§ **Exercise objective**
Write the next few paragraphs of the article on the history of the Home Depot site near Haight Street in Flushing, starting right after its last sentence.

§ **Reading text**
***
BY SERGEY KADINSKY
Forgotten NY correspondent
SOME years ago, Kevin Walsh visited Haight Street in Flushing, comparing the sights of this obscure two-block road in an industrial corner of the neighborhood, with the scenic Haight Street of San Francisco. Not much has changed architecturally on either of these Haights since 2008. On my visit to the Haight of Flushing, I wanted to know the history of the Home Depot near this street. Such sizable commercial parcels are usually the domains of wholesalers, storage warehouses, and Amazon distribution centers. They have a history that speaks of the city’s past as a manufacturing hub, when things were made here by people who lived here.
Prior to the Home Depot’s first store in Flushing, this eight-acre property was the Taystee Bakery, with 500 unionized workers making dough for the popular bread maker. When the last rolls rolled off the production line in 1992, the workers tried to buy the bakery and launch their own baked goods brand. But Stroehmann, the Pennsylvania-based company that acquired Taystee, instead sold the site to Home Depot. Financial incentives offered by the city were not enticing enough to prevent the outsourcing and layoffs as Taystee went the way of Silvercup, Wonder, and other Queens-based bakeries that departed the borough. Eventually, Stroehmann was devoured by the Bimbo Bakeries, which also owns Thomas, Entenmann’s, Arnold, and other recognizable names. The photo above is from the company’s promotional literature.
For a generation of drivers on the Van Wyck Expressway and passengers on airplanes bound for LaGuardia, the Taystee sign was a familiar part of the skyline along with the fragrance of baked goods. Drivers in this century can rely on the Home Depot sign and the big blue Cube smart Storage building as their references on this stretch of the elevated highway.
Prior to Taystee, this bakery was owned by A&P, a company better known for its chain of supermarkets which all closed in 2015. When it was built in 1962, it was the largest baking facility of its kind, with a weekly capacity of two million pounds of baked goods. With cheaper competition from other states, its long decline began a decade later until its closing in 1992.
A map of Flushing in 1891 shows that this site has a long history of manufacturing. Zucker & Levett & Loeb had its factory here, producing chemicals, electric plates, and motors. A letter written by the company in 1894 shows its factory and Manhattan headquarters on the letterhead.
[Speaking of letterheads and billheads, see Inconspicuous Consumption’s Paul Lukas’ recent entry. You may have to pay admission to see the whole thing — Ed.]
Further back in 1873, before the first factory was built here, a block to the south of the Home Depot site had homes on Fowler Avenue. Its namesake was Thomas Fowler, a blacksmith who owned land here prior to development. Nicknamed Fowlerville, its location next to the marsh made it less desirable. Most of its homeowners had names such as Kelly, Kehoe, Higgins, and Reidy, which could explain why the nearby stream had the name Ireland Mill Creek. The last single-family home on this block, seen here in 2013, bit the dust in favor of an eight-story apartment building. Prior to the rezoning of Fowler Avenue, an archeological study was conducted in 2010, describing in detail the block’s history.
The 1873 F. W. Beers map shows Fowlerville on the edge of Flushing Meadows with the newly-built Central Line running past it. Haight Street was mapped here as First Street on land owned by Alfred Poppenhusen, son of the famous College Point industrialist. Another track seen here is a thin line indicating the White Line that operated from 1873 to 1876, abandoned as redundant because it ran parallel to the Port Washington Branch.
***
§ **Dataset extract**
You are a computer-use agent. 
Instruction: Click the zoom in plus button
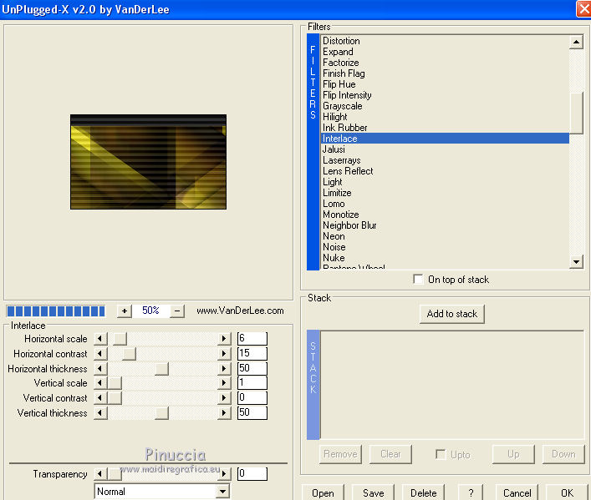pos(125,311)
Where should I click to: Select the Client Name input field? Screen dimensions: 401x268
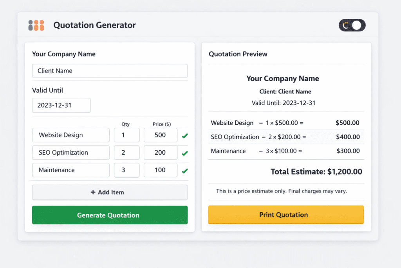110,71
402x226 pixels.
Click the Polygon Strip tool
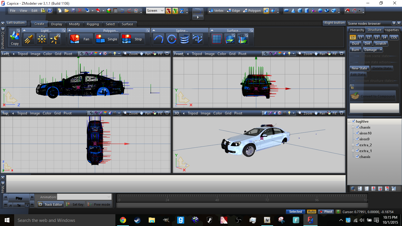pyautogui.click(x=132, y=39)
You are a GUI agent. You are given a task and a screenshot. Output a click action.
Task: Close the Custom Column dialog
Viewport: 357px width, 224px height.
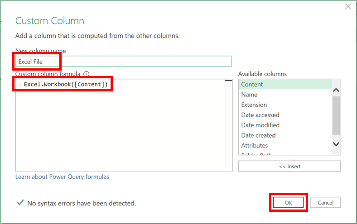click(x=348, y=7)
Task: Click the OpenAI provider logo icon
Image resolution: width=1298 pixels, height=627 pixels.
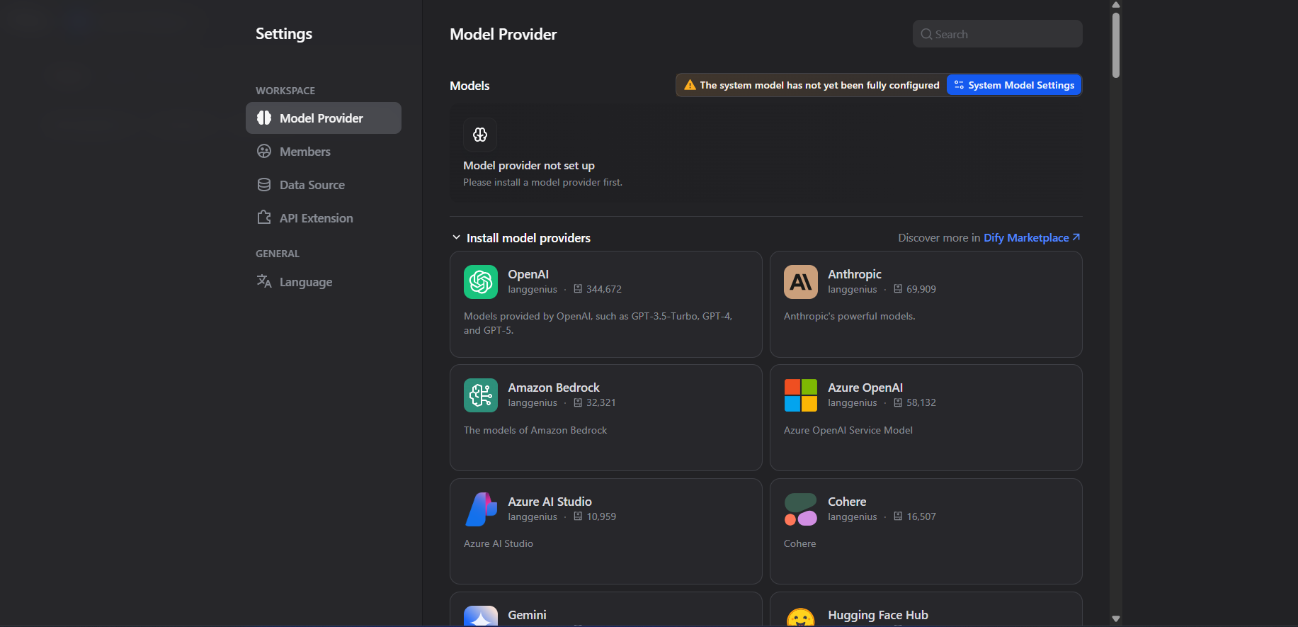Action: pos(480,282)
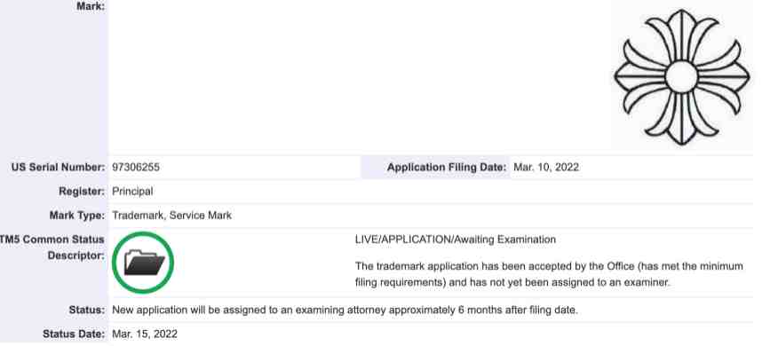Click the floral cross trademark image
762x346 pixels.
coord(681,76)
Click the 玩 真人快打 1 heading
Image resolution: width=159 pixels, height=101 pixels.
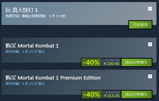coord(21,10)
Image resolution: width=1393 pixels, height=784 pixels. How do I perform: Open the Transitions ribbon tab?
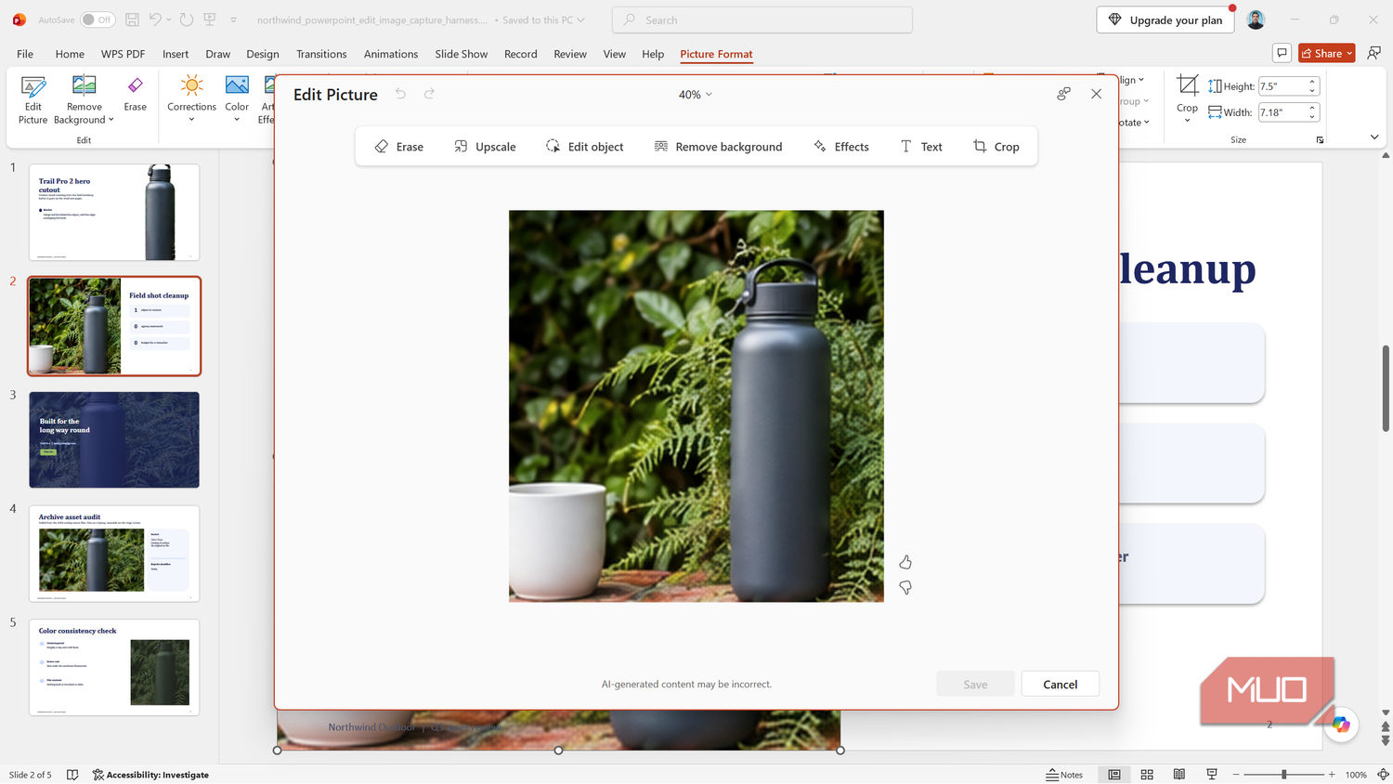[321, 54]
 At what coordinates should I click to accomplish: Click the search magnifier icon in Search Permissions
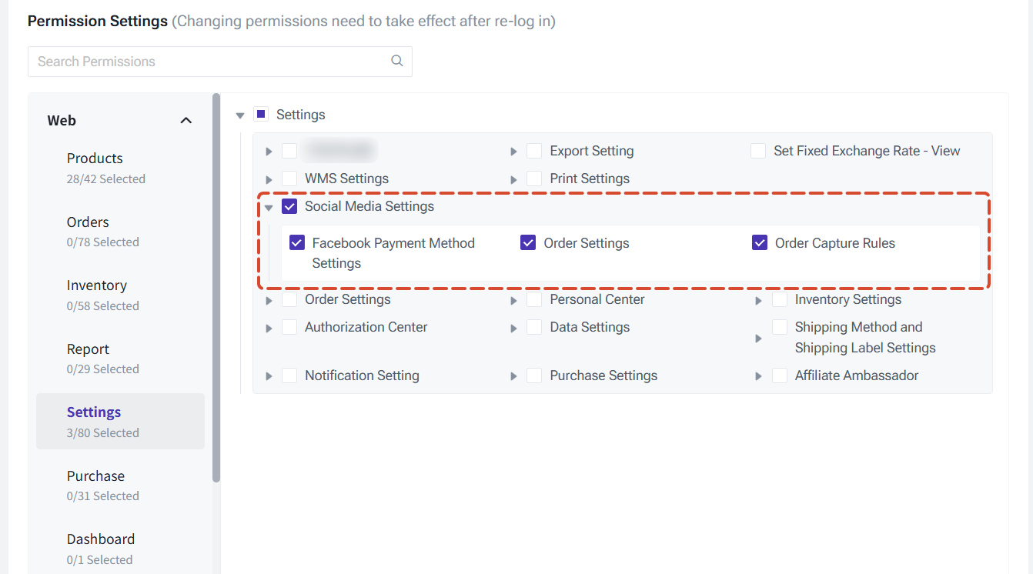tap(397, 61)
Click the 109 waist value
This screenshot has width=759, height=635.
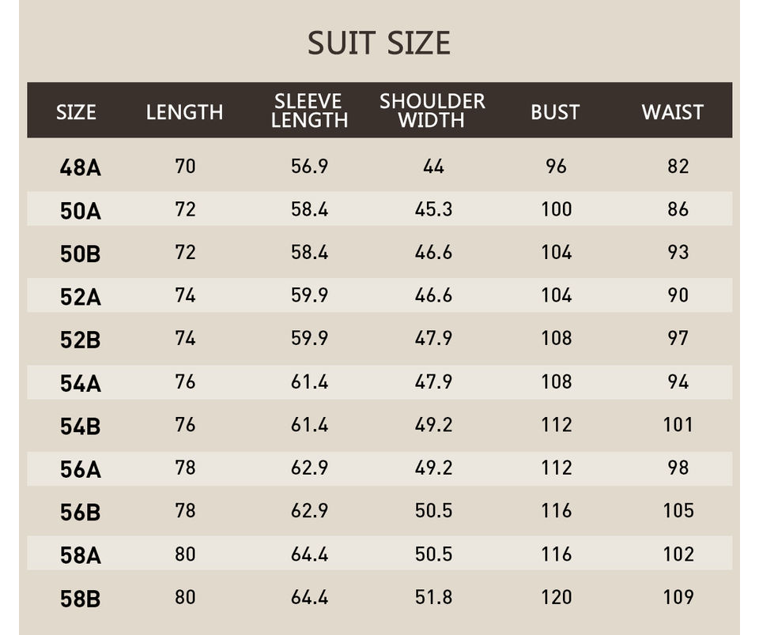(x=678, y=597)
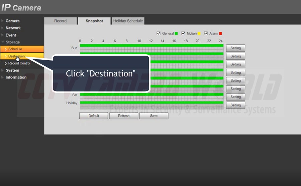Collapse the Storage menu section
This screenshot has width=301, height=186.
pos(13,42)
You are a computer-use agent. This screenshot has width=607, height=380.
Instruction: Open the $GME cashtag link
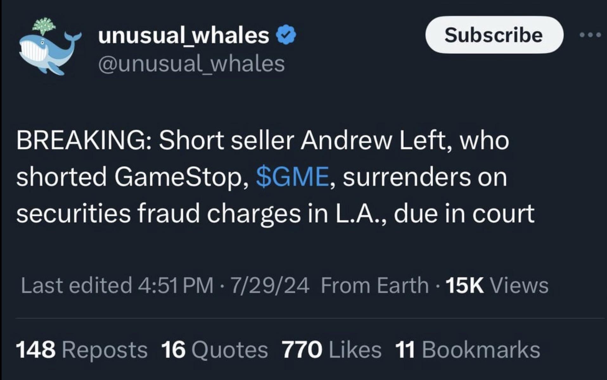click(292, 177)
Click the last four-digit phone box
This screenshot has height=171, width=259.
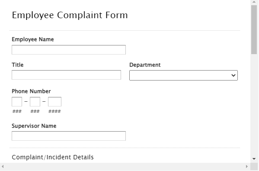click(x=54, y=102)
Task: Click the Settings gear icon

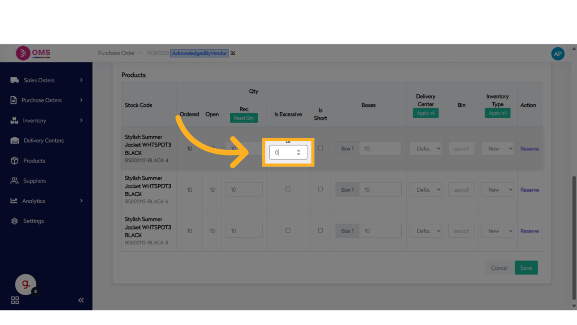Action: click(15, 221)
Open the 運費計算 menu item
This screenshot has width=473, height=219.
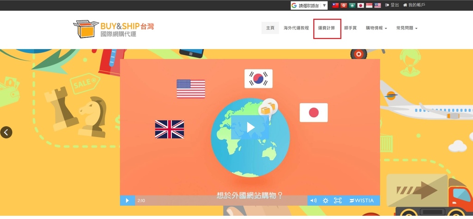pyautogui.click(x=327, y=28)
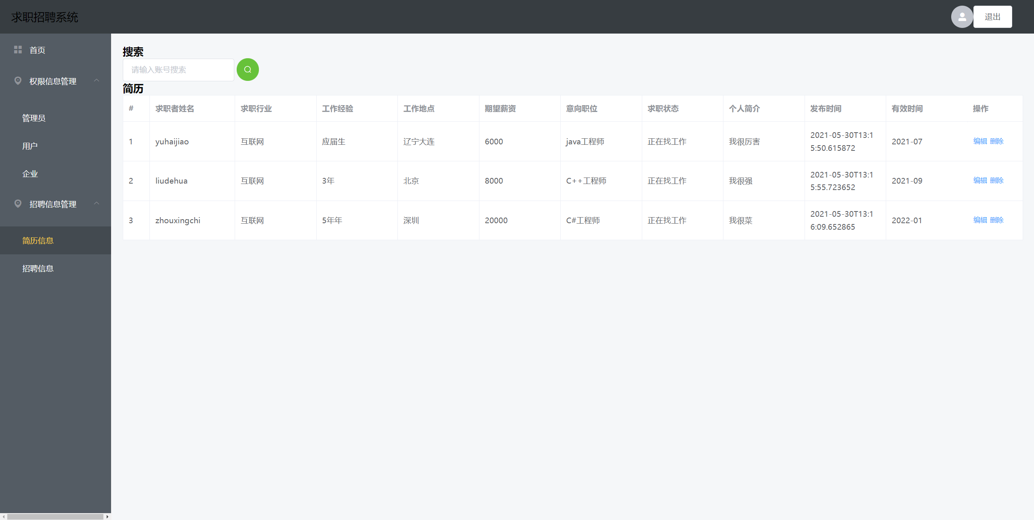The height and width of the screenshot is (520, 1034).
Task: Edit the yuhaijiao resume row
Action: (x=980, y=141)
***
§ **Answer for the task**
The most prominent address on Fowler Avenue today is the Al Oerter Recreation Center, built in 2009 as part of the Flushing Bay SCO project, that built a massive stormwater retention tank under the fields on the eastern panhandle of Flushing Meadows. The rec center is named for a four-time gold medal Olympic discus throw champ who was born in Queens. Where houses and small industries stood, Fowler Avenue is now almost entirely lined with post-millennial apartments.
The 1917 Sanborn property survey shows Heinrich Frank Sons & Company having a chicory and substitute coffee operation at this site. The German company established its Flushing facility in 1894, producing two million pounds of this vegetable by 1900. During World War One, it was confiscated by the government and later returned to the company. Frank sold its Flushing factory in 1946 and it later became the Taystee bakery.
The factory had a dedicated freight spur connecting to the nearby Port Washington branch that served its needs. Its presence connected to Flushing’s past when it hosted a famous plant nursery, and its 20th century manufacturing period. These tracks were a stub of the Central Railroad of Long Island, constructed in 1873 by department store magnate Alexander T. Stewart. It ran from Flushing to Garden City through present-day Kissena Corridor Park. Art Huneke’s refreshingly old-school ARRts ARRchives Long Island Railroad site, has a detailed section on the CRRLI. The last passenger train ran here in 1879, as one of the shortest-lived railroads in the city.
Looking at the junction of the Central Line and the Port Washington branch in 1929, we see Frank’s factory to the side, where Home Depot stands today. The houses in this photo are on Haight Street, virtually unchanged a century later but surrounded by urban density. Had this train line been revived, it would have meant a direct ride from Floral Park to Flushing, across a swatch of Queens that is dependent on cars and buses for commuting.
The bakery was demolished in favor of Home Depot but next to it, the Gamco glass factory is doing well with so many of the city’s post-millennial towers sheathed in full-length windows. The driveway behind the factory runs on the path of the Central Line and one can imagine boxcars lining up to this building in the early part of the last century.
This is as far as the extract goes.